4.5 LIMIT OF A FUNCTION
In this section we consider two metric spaces $(S, d_S)$ and $(T, d_T)$, where $d_S$ and $d_T$ denote the respective metrics. Let $A$ be a subset of $S$ and let $f:A\to T$ be a function from $A$ to $T$.Definition 4.11. If $p$ is an accumulation point of $A$ and if $b\in T$, the notation $$\lim_{x\to p} f(x) = b,$$ is defined to mean the following:
For every $\epsilon>0$ there is a $\delta>0$ such that $$d_T(f(x),b)<\epsilon\,\,\,\,\,\text{whenever }x\in A, x\neq p,\text{ and }d_S(x,p)<\delta.$$
Let $f:\mathbb{R}\to(-\frac{\pi}{2},\frac{\pi}{2})$ be a function such that $f(x) =\arctan(x).$
Here we consider $+\infty$ is an accumulation point of $\mathbb{R}$.
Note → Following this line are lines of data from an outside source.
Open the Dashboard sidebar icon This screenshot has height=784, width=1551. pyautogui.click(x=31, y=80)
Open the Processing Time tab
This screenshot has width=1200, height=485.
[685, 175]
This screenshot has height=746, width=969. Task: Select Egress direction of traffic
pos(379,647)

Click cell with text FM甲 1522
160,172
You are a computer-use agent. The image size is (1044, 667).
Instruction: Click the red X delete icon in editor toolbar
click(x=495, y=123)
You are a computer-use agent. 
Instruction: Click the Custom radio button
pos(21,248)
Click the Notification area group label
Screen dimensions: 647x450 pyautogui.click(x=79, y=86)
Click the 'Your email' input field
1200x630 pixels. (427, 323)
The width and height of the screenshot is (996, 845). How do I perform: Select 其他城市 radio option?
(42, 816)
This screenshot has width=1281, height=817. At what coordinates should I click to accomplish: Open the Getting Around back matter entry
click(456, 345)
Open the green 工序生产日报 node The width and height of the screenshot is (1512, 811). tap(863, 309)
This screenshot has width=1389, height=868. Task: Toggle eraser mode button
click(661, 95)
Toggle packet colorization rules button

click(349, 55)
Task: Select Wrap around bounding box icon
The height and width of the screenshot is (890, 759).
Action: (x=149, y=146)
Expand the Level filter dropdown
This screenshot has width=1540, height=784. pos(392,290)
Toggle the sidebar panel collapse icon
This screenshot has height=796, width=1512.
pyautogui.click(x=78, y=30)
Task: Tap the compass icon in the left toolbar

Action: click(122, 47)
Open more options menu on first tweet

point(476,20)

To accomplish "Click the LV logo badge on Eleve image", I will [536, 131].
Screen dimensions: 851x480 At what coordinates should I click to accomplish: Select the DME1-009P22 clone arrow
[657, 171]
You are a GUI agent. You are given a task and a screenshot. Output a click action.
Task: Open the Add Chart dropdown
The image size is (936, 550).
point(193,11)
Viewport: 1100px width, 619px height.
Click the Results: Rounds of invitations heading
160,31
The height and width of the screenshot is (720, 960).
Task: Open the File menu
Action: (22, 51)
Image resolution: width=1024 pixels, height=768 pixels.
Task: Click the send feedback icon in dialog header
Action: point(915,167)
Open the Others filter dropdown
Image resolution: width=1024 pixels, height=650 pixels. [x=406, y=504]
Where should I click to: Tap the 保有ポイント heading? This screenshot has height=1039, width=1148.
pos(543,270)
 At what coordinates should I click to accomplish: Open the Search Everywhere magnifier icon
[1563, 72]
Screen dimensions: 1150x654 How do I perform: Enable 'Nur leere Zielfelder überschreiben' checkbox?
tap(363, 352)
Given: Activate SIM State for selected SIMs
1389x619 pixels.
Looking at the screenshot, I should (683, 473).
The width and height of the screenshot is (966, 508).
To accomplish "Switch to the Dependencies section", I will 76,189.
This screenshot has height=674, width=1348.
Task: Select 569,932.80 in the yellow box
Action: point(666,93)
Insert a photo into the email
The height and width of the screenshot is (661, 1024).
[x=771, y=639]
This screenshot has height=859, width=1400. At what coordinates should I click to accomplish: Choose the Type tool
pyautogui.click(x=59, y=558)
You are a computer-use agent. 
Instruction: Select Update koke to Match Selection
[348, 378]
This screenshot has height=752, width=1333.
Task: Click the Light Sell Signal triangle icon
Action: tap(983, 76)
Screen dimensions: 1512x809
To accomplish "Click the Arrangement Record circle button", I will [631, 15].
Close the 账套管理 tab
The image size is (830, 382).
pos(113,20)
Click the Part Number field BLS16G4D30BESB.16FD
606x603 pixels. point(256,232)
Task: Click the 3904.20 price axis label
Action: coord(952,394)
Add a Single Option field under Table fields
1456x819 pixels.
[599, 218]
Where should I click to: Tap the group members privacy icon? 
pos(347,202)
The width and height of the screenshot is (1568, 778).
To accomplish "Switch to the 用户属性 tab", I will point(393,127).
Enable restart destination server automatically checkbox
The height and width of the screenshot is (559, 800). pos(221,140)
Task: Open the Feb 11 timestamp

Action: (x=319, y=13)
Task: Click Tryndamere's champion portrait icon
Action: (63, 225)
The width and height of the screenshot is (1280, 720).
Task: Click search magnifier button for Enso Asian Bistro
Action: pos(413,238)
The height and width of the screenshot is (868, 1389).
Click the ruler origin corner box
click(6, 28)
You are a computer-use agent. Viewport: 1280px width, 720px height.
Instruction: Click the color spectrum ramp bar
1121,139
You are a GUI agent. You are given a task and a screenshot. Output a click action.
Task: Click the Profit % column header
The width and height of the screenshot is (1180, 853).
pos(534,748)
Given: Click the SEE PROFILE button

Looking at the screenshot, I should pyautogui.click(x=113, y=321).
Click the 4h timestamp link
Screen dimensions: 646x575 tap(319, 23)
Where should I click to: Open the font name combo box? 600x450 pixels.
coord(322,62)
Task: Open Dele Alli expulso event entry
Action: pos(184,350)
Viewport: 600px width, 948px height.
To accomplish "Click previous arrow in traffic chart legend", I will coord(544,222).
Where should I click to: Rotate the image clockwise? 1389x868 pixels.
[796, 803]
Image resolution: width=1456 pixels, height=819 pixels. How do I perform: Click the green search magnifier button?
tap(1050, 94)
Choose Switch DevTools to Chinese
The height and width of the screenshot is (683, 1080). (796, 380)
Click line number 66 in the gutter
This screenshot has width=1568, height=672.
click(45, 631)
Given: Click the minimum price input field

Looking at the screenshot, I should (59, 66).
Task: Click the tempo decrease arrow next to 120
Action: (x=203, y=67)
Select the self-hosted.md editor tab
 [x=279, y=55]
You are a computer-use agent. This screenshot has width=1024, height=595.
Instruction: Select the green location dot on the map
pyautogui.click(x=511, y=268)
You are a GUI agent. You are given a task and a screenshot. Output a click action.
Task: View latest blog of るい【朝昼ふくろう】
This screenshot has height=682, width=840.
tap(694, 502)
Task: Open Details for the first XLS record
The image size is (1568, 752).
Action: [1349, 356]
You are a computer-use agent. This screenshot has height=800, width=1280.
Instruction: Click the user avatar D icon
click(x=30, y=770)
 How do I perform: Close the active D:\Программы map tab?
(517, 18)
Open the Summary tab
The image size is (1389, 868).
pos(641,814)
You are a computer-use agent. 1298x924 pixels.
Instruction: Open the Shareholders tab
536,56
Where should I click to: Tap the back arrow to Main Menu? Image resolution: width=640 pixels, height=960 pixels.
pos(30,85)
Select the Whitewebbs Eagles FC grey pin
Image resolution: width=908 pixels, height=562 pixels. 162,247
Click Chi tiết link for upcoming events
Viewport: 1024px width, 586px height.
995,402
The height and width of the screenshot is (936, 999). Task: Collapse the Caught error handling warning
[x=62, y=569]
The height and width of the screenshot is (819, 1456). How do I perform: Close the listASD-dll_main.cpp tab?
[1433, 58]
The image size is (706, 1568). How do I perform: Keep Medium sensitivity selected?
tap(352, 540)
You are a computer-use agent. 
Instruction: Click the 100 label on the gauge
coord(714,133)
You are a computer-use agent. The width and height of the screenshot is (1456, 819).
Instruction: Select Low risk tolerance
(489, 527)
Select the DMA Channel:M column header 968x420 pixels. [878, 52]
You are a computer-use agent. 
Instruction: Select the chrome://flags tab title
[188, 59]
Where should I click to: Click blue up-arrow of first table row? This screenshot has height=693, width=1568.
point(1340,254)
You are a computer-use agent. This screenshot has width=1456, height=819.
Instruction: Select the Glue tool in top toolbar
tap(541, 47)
Then, $\frac{\pi}{2}\notin (-\frac{\pi}{2},\frac{\pi}{2})$, so the author cannot use the notation $$\lim_{x\to +\infty} f(x) = \frac{\pi}{2}.$$ But we use the notation $$\lim_{x\to +\infty} f(x) = \frac{\pi}{2}.$$
Let $g:\mathbb{R}\to\mathbb{R}$ be a function such that $g(x) =\arctan(x).$
Then, the author can use the notation $$\lim_{x\to +\infty} g(x) = \frac{\pi}{2}$$ since $\frac{\pi}{2}\in \mathbb{R}$.
For example, when we use a real valued function $f$, is it a good practice to think the codomain of $f$ is $\mathbb{R}$?
Is the following definition bad?
4.5' LIMIT OF A FUNCTION
In this section we consider two metric spaces $(S, d_S)$ and $(T, d_T)$, where $d_S$ and $d_T$ denote the respective metrics. Let $A$ be a subset of $S$ and $U$ be a subset of $T$ and let $f:A\to U$ be a function from $A$ to $U$.Definition 4.11'. If $p$ is an accumulation point of $A$ and if $b\in T$, the notation $$\lim_{x\to p} f(x) = b,$$ is defined to mean the following:
For every $\epsilon>0$ there is a $\delta>0$ such that $$d_T(f(x),b)<\epsilon\,\,\,\,\,\text{whenever }x\in A, x\neq p,\text{ and }d_S(x,p)<\delta.$$